> _TASK TO CARRY OUT_:
Set down, exactly and only, everything from the line containing "Task: Click 在线客服1 support link" down to the line containing "You are a computer-use" in the data below; the pictures are not part of the copy.

+ + + + +

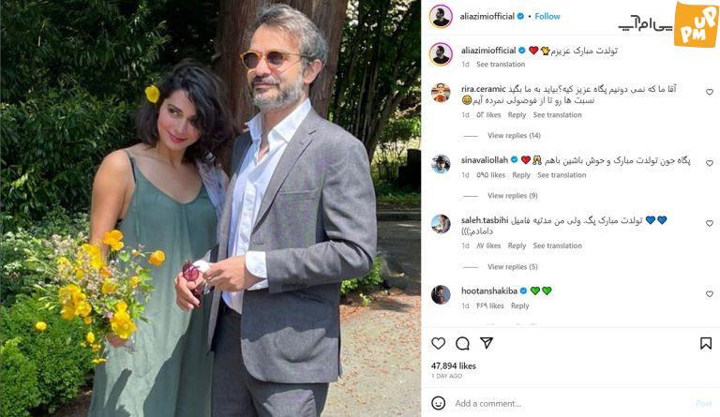Open hootanshakiba's profile avatar
The height and width of the screenshot is (417, 720).
click(x=441, y=295)
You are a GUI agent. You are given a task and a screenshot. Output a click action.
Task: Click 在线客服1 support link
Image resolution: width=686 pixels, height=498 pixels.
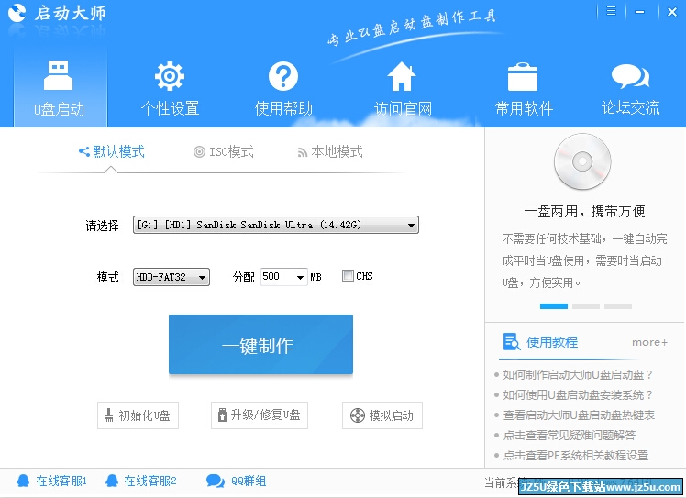(52, 481)
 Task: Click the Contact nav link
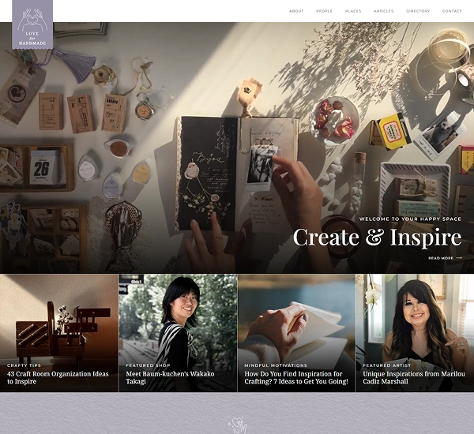(452, 11)
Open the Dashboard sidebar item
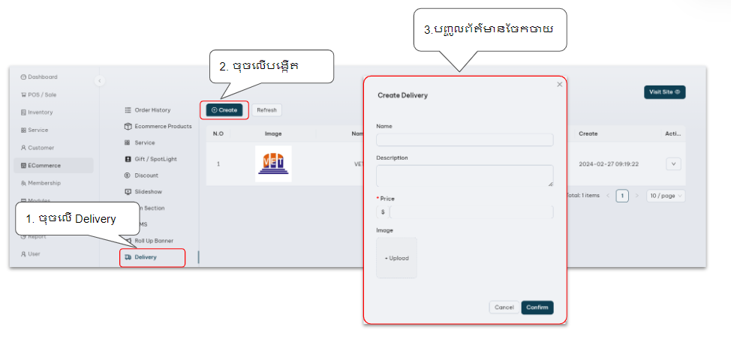The height and width of the screenshot is (345, 731). click(x=41, y=77)
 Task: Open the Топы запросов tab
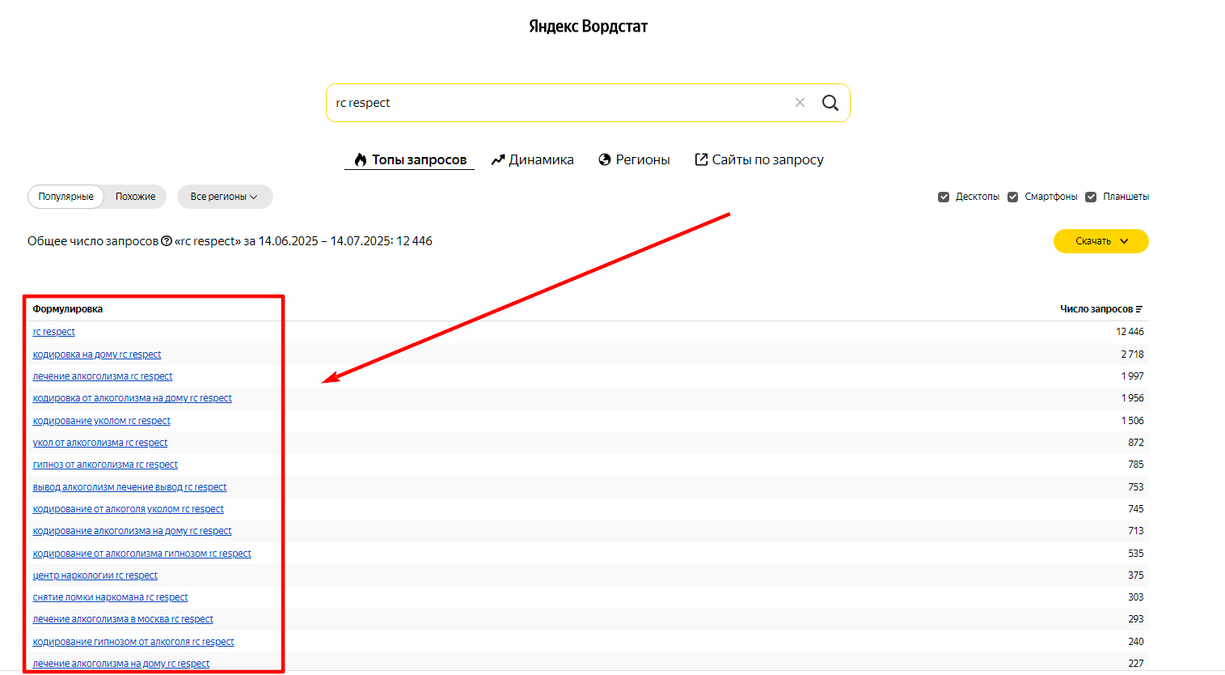coord(410,160)

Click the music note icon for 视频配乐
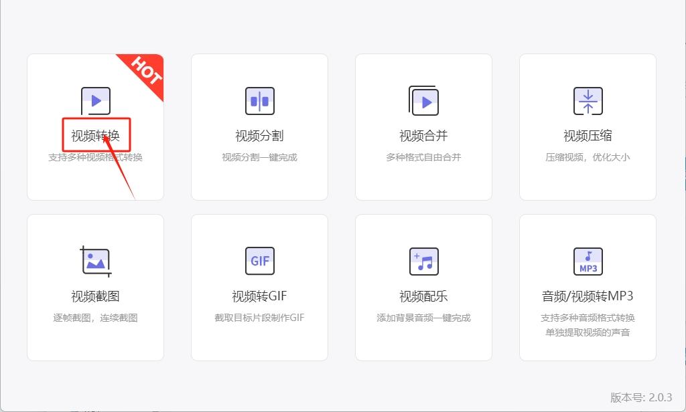(x=423, y=261)
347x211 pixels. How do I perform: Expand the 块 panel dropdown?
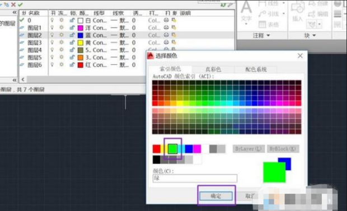310,35
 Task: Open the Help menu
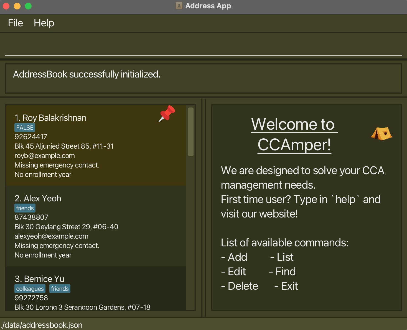(44, 23)
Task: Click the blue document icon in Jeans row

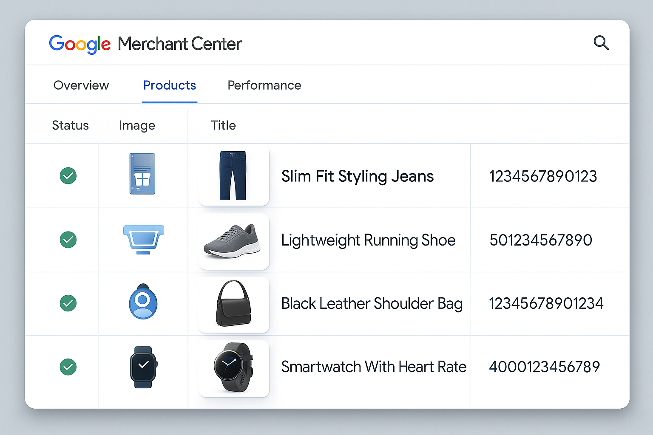Action: (142, 174)
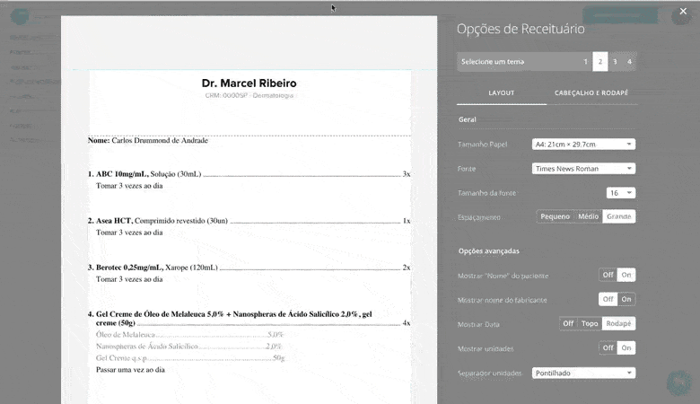This screenshot has width=700, height=404.
Task: Expand the Fonte dropdown
Action: [x=583, y=168]
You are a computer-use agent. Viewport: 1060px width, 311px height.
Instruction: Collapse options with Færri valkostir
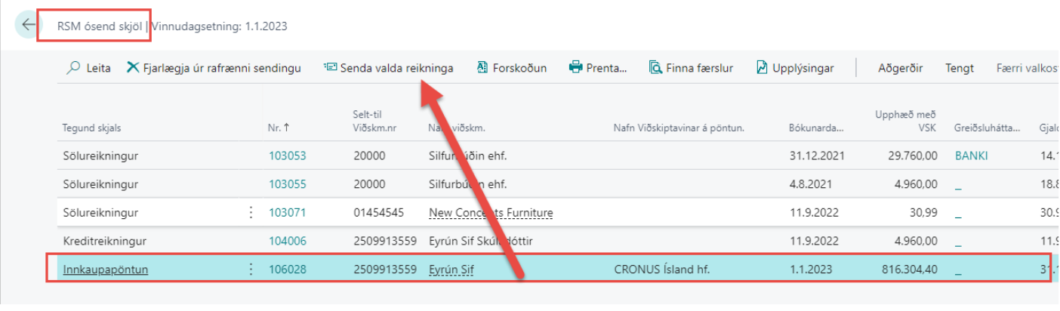coord(1027,68)
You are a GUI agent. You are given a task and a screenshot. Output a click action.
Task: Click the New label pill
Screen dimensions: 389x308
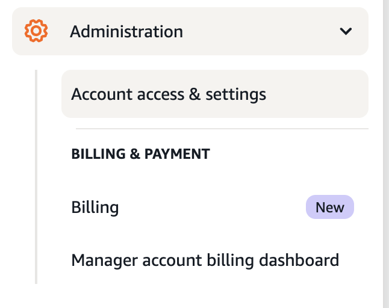330,208
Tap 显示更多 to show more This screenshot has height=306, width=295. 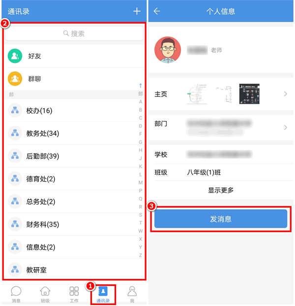pos(221,190)
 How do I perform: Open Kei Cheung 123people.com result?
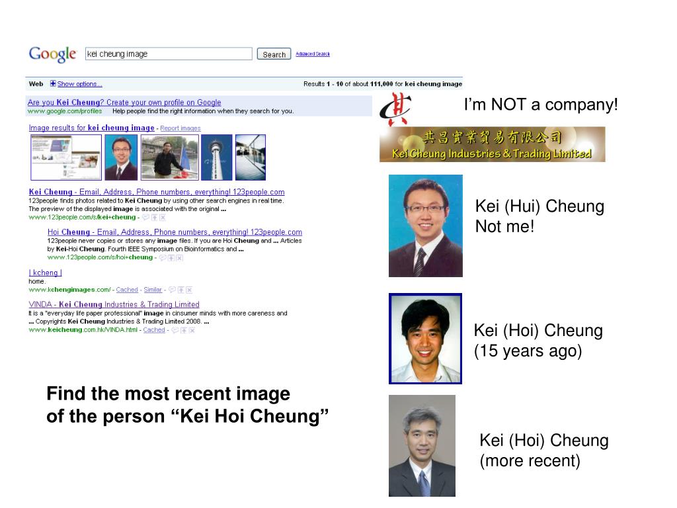(157, 192)
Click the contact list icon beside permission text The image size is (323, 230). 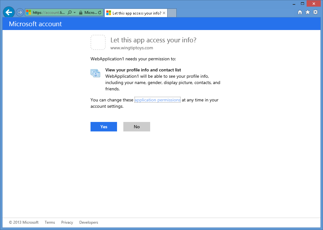pyautogui.click(x=95, y=73)
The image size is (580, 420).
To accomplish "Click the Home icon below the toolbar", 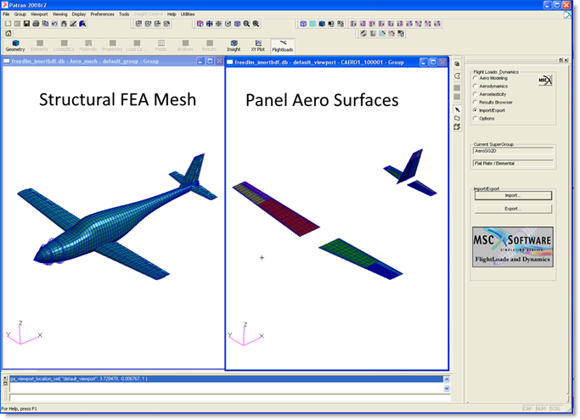I will [8, 33].
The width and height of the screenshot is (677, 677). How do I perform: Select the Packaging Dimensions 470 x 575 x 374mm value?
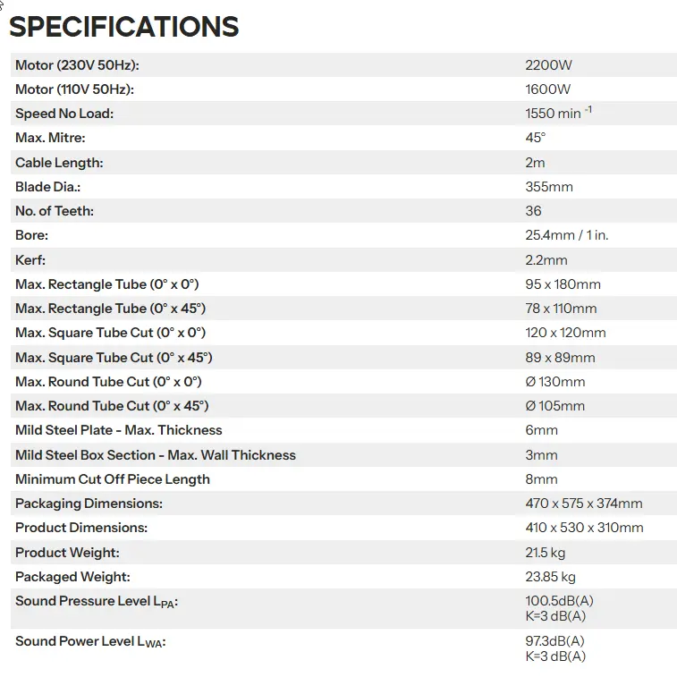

+ + + + +

> _REPLY TO THE TASK_:
Task: Click 在线客服1 support link
Image resolution: width=686 pixels, height=498 pixels.
(52, 481)
 Task: Click the Contact nav link
(452, 11)
Open the Dashboard sidebar item
The height and width of the screenshot is (345, 731). click(x=41, y=77)
 Task: Open the Топы запросов tab
coord(410,160)

Click the music note icon for 视频配乐
(x=423, y=261)
347x211 pixels. How do I perform: Expand the 块 panel dropdown?
310,35
 Task: Open the Help menu
(44, 23)
Task: Click the blue document icon in Jeans row

Action: (142, 174)
This screenshot has width=700, height=404.
Task: Expand the Fonte dropdown
Action: [x=583, y=168]
You are a computer-use agent. Viewport: 1060px width, 311px height.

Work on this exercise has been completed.